In the ongoing navigation of resources versus demands that is being a middle-aged autistic adult with fatigue issues that might or might not be related to the autism, I’d already been living pretty much in and around my total spoons budget. It wasn’t clear to me when I started what would give.
Somewhat early on, I realized I was devoting too much time and energy to it, and so I’d put in place a schedule (as well as some guardrails such as which apps I had on which devices, if at all). I do a particular bit of stuff for their social in the morning, and then a particular bit of stuff in the late afternoon or early evening. I don’t spend any real time monitoring comments or messaging, as those can be handled by someone else.
In the end, it’s mostly felt like a straight swap: the spoons I’d spent on reading the articles and blog posts I saved to Instapaper, as well as those I’d spent on listening to podcasts, instead now went to the goats’ social media.
It didn’t feel great, having to stop doing other things I enjoyed, but helping out the goats bought its own satisfaction, and every now and then I could try to catch up a bit on the other.
Then this week I’ve had a number of unexpected and unplanned spoon shortages. A comparatively low-impact day that nonetheless left me feeling utterly exhausted. An evening walk that ended with me feeling shaky. Twice I’ve woken up feeling exactly like I do if I’ve hyperfocused on something all afternoon and forgotten to each lunch. Several bouts of attentional difficulty.
The other day I realized that back before I started helping out with the goats’ social media, I’d sometimes head all the way across town to visit the zoo. It might only be once a month, but it was an ongoing concern, and always a possibility at least to consider.
I’ve realized that right now I can’t even conceive of trying to go to the zoo. The idea almost terrifies me, because I can’t see how I wouldn’t collapse.
Something is out of balance. I swear that the spoon expenditure for the goats’ social media feels the same as that for reading articles and listening to podcasts. Either this is not in fact the case, or something else is happening. Something is using up more spoons than it should, or there’s a spoon expenditure for which I haven’t accounted, or I’m not replenishing spoons at the rate I was before. I swear that my level of exertion has remained the same, on balance, as has my diet.
Yet something is happening that is making things more difficult. Making me worse.
Earlier this month I gave a medical update, as my pulmonologist, which I have due to a lymphatic and pulmonary sarcoidosis diagnosis, decided it’s time we try to trace the reasons why I’ve had low lymphocyte/white blood cell counts for as long as I’ve had insurance—going back to 2018 and long pre-dating having a pulmonologist.

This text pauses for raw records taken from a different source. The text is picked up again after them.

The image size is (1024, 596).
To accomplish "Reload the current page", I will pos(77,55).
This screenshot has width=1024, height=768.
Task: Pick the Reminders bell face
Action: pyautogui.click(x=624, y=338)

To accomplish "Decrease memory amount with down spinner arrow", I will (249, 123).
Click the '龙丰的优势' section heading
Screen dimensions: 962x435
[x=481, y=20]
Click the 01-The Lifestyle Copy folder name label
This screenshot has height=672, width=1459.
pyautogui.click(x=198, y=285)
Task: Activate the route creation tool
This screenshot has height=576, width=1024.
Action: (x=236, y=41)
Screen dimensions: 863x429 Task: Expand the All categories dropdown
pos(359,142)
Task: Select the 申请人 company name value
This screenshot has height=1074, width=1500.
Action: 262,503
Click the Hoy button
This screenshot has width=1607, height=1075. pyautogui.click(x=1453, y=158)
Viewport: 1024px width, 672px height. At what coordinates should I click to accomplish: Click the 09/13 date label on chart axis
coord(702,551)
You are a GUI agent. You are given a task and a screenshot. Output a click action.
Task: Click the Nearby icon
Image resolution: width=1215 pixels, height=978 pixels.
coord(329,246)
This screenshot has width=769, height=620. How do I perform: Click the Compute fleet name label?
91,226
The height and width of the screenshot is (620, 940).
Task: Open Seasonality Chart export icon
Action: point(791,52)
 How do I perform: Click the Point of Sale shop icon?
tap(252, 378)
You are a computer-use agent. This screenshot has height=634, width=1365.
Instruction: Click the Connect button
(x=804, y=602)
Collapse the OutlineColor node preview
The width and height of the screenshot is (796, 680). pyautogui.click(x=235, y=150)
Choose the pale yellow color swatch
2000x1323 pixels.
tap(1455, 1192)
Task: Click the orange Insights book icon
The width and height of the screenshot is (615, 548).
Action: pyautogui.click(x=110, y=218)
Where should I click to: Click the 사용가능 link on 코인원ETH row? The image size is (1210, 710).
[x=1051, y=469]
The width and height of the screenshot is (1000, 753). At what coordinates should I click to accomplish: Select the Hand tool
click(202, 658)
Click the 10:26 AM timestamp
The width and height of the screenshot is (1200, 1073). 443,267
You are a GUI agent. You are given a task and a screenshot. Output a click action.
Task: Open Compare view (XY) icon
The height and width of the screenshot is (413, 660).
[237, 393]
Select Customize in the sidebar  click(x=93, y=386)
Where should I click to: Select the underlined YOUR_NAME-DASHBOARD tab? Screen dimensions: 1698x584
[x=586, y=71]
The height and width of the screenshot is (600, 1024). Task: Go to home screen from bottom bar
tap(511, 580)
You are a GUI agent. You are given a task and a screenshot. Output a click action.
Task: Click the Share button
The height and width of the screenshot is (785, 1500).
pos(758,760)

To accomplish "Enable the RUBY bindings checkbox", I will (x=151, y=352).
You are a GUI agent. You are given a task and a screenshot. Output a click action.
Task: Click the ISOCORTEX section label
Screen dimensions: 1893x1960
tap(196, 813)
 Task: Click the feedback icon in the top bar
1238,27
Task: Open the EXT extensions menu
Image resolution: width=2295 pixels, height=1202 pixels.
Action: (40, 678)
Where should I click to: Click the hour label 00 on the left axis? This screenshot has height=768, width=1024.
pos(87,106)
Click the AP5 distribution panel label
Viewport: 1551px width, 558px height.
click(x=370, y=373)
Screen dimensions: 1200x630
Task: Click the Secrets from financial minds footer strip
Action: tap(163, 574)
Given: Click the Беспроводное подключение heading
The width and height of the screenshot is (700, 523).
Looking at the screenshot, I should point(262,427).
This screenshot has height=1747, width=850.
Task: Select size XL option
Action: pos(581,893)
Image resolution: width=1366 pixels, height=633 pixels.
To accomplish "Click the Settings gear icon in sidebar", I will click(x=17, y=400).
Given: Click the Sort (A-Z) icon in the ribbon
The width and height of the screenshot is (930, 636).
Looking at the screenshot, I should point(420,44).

Maybe what that is has gotten worse. Who knows. All I know is that even today’s relatively productive therapy session left me light-headed, winded, and depressed.
Something is not right. Something about my body is not right. I hate that I can’t even think about taking a mental health trip to the zoo, and I hate that I don’t know if I’d even be able to do it if I both stopped helping with the goats’ social media and also stayed off the article-reading and podcast-listening.
I don’t like whatever this is, and I don’t like not even knowing what it is. It’s slowly threatening to make me miserable. I had a handle on navigating resources versus demands. I could feel where was the line. Now, I’ve no idea.